Antibiotic Resistance
Antibiotic Resistance is when germs change so that medicines that used to kill them no longer work.
You have a jar of mixed candies — most are soft, but a few are hard. A sponge soaks up the soft ones and removes them. Only the hard candies remain. The hard candies fill the jar and make more hard candies, so the sponge cannot clear the jar at all.
Explaining antibiotic resistance by grade level
Some germs can get sick from medicine. But some germs change. The medicine stops working on them. These strong germs keep growing. Doctors must find new ways to stop them.
Projects that explore antibiotic resistance
Antibiotic resistance happens when bacteria gain the ability to survive a drug that once killed them — and one way to study that is by introducing the trait directly. In this experiment, you add foreign DNA in the form of a pGLO plasmid to E. coli. That plasmid carries two genes: one that makes the bacteria resistant to ampicillin, and one that produces a fluorescent protein activated by arabinose sugar. After mixing E. coli with cold calcium chloride and the plasmid DNA, you heat-shock the cells at 42 degrees Celsius for 50 seconds, then spread them onto agar plates containing ampicillin and arabinose. The hypothesis predicts the bacteria will be transformed into an ampicillin-resistant strain — and transformed colonies, viewed under a UV lamp, will glow.

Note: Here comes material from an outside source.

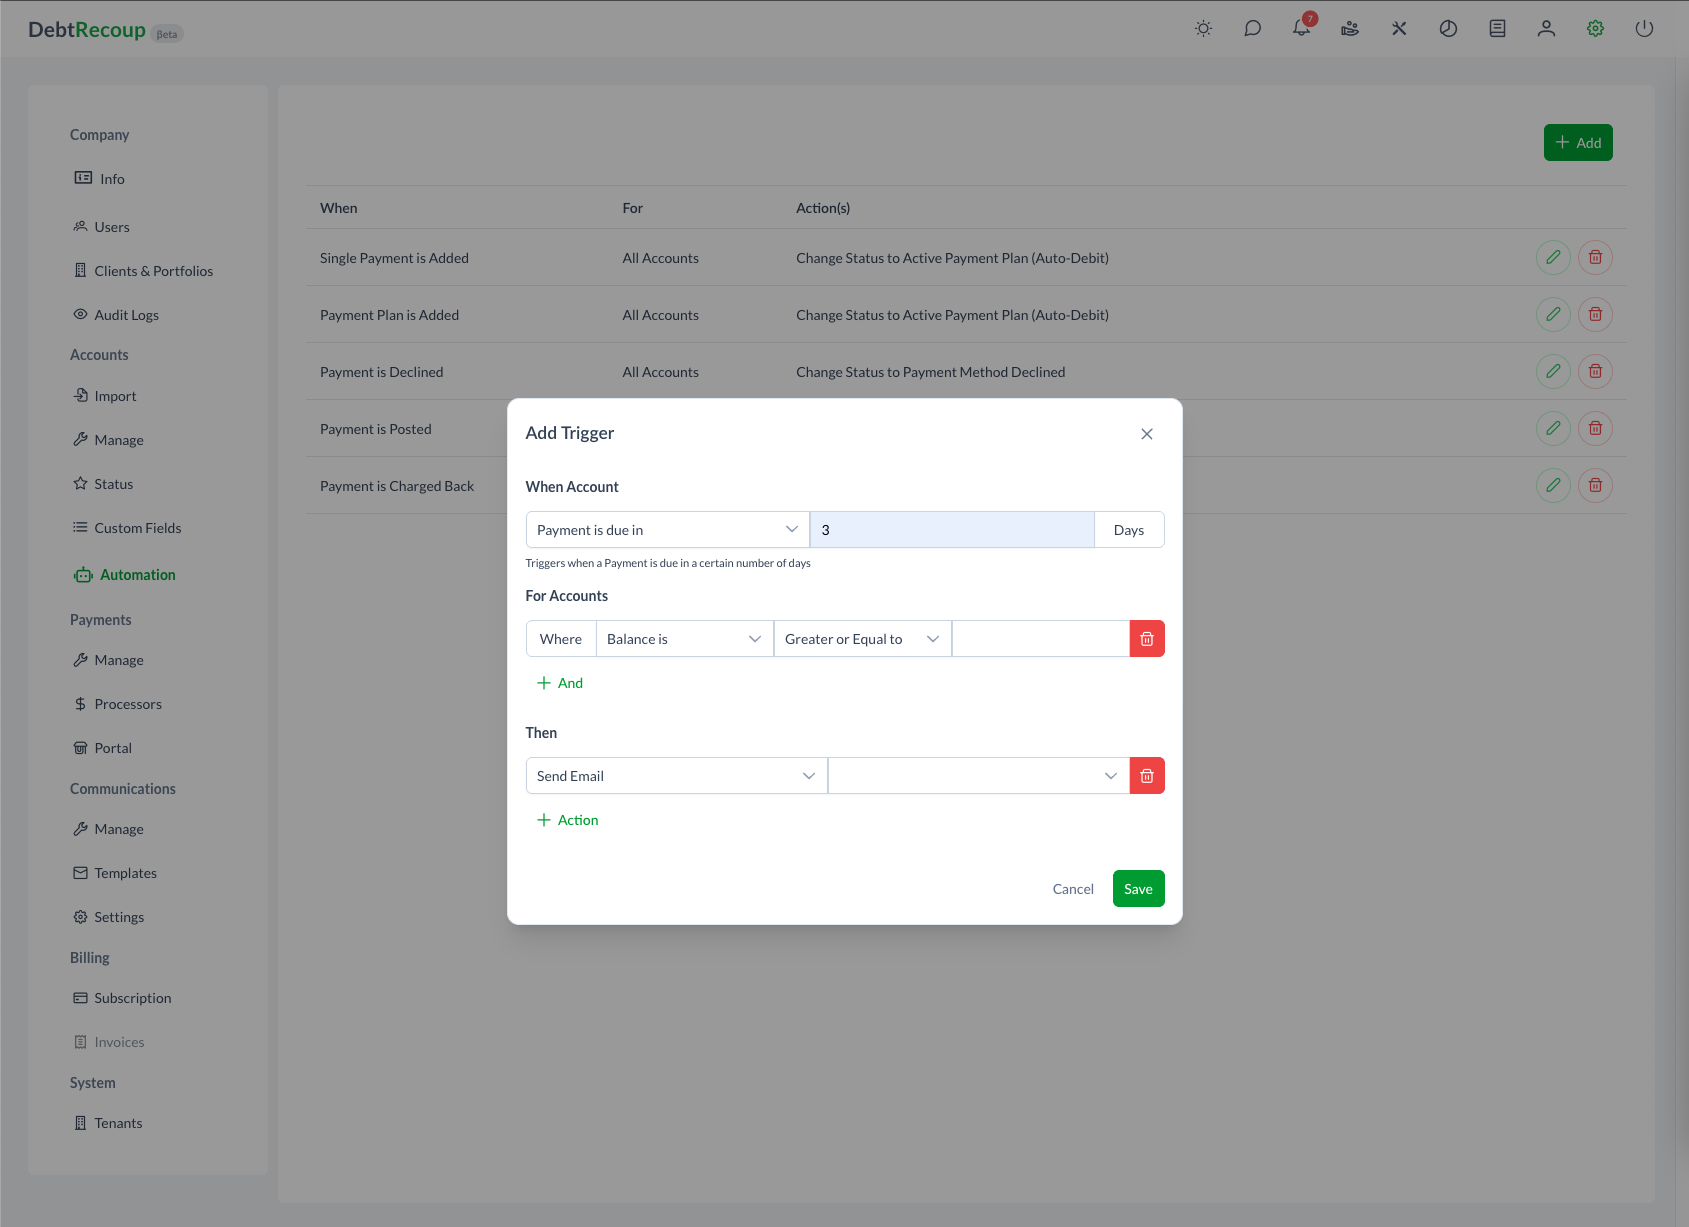Image resolution: width=1689 pixels, height=1227 pixels.
Task: Open Audit Logs in the sidebar
Action: [x=126, y=315]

When germs change so that medicines no longer kill them, you can detect that shift by testing whether an antibiotic still works. In this experiment, disks of penicillin G and tetracycline are placed on an E. coli plate and incubated. The clear zone around each disk reveals the result: a large zone means the bacteria are sensitive, while a small or missing zone signals the medicine no longer works against them.
Why do antibiotics sometimes stop working? When bacteria survive a dose, the survivors pass their resistance to the next generation. This experiment spreads E. coli on agar plates and places filter paper discs soaked in ampicillin at 1 mg, 3 mg, and 5 mg. After each round, you measure the inhibition zone — the clear ring where no bacteria grow — then collect survivors from the edge and repeat. Over five generations, the zones shrink. The 1 mg zone drops from 24 mm to 11.5 mm, showing the bacteria have changed enough that the medicine now works far less effectively.